L’article 215 du Code civil consacre la communauté de vie des époux. Il institue la notion de résidence de la famille ou encore logement de la famille, soumis alors à un choix commun et une gestion commune des deux époux. Dans cet article, le législateur pose certaines règles de droit civil et notamment de droit de la famille, qui connaîtront alors un fort écho jurisprudentiel et doctrinal. La détermination du logement familial occupant une place importante dans sa compréhension, nous examinerons également la mise en œuvre et les limites de sa protection.
La détermination du logement familial
De prime abord, la notion de logement familial explicitée par l’article 215 du Code civil renvoie au lieu où est (principalement) établie la famille. Mais qu’en est-il plus exactement ?
Qu’est-ce que le logement familial ?
Si le droit positif ne nous donne pas de définition concrète du logement familial, la doctrine s’est tout de même avancée à la définir comme le lieu « où se concentrent les intérêts moraux et patrimoniaux de la famille ».
Cette définition qui renvoie à la résidence principale, exclut par la même occasion, la résidence secondaire du domaine du logement familial. Position confirmée par la jurisprudence qui affirme dans un arrêt « qu’un immeuble qui sert de résidence secondaire aux époux … ne constitue pas le logement familial » (Cass. 1ère civ. 19 oct. 1999, n°97-21.466).

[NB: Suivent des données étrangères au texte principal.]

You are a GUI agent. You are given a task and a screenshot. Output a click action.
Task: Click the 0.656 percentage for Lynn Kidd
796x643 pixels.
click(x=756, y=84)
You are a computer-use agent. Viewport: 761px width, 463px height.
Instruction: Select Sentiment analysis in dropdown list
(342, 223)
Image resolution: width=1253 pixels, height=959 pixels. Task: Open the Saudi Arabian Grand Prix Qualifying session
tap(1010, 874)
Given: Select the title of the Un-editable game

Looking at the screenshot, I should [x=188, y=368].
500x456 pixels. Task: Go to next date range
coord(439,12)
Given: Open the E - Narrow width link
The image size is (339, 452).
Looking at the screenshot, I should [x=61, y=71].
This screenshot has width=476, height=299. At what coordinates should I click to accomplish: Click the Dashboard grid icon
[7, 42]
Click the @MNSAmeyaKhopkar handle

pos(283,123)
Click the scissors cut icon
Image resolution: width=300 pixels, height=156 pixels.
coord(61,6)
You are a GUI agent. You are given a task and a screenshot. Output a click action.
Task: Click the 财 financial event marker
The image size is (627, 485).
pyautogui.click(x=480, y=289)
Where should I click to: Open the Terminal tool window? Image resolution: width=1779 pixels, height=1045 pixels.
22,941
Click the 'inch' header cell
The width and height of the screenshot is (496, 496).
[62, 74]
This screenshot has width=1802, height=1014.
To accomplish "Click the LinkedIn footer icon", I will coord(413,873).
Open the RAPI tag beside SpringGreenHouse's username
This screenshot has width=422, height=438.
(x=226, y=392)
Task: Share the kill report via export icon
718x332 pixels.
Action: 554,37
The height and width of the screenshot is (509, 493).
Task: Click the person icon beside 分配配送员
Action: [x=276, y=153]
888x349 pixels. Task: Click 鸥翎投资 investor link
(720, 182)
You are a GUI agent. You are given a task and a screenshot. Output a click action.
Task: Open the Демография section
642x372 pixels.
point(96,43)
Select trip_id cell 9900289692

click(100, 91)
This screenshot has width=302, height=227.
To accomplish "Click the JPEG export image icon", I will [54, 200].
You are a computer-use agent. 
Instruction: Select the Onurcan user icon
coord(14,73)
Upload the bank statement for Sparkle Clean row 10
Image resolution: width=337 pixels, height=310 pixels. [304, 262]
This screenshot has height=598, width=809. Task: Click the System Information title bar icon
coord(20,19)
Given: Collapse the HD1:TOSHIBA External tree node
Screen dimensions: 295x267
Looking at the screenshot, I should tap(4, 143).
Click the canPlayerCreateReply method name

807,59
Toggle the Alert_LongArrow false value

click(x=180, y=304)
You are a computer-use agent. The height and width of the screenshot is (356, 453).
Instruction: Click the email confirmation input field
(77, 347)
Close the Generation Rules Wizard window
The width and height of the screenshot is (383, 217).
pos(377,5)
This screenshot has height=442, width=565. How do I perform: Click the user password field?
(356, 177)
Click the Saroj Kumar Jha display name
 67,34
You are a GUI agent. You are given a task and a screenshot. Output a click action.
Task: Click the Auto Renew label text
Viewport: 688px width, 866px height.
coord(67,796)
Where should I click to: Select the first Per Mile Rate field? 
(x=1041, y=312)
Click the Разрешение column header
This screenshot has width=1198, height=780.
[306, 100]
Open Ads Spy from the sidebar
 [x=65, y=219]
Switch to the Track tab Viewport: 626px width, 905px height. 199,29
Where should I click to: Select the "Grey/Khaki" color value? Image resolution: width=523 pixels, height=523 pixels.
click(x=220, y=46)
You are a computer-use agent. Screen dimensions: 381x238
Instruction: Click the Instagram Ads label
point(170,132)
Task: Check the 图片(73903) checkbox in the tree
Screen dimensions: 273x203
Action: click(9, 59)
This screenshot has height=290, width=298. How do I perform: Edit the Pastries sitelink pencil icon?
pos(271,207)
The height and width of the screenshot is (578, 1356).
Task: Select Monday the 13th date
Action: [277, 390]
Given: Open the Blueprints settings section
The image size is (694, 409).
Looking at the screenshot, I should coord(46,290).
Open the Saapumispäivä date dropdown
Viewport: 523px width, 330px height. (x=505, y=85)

Le logement familial peut changer d’un point à un autre (cas du logement de fonction), sans pour autant avoir à se confondre au domicile conjugal (Cass. 1ère civ. 22 mars 1972, n°70-14.049).
Qu’en est-il lors d’une séparation des époux ?
L’article 215 du Code civil dispose que « Les époux s’obligent mutuellement à une communauté de vie. ». Ce qui signifie que les époux partagent le même foyer ou le même ménage. Cependant, il peut arriver qu’ils vivent séparément. Cela pose alors la question de la détermination du logement familial.
Deux hypothèses sont retenues :
- La situation du logement familial ne change pas si l’un des époux y est toujours établi.
- Le juge déterminera la situation du nouveau logement de la famille si les deux époux ont quitté la résidence principale.
La protection du logement familial
Le régime de protection du logement familial est posé par l’article 215 du Code civil et consacre un principe, duquel découlent les actes prohibés.
Le principe de la protection du logement familial
Il s’étend sur deux domaines de protection :
- Le domaine de protection quant à l’objet.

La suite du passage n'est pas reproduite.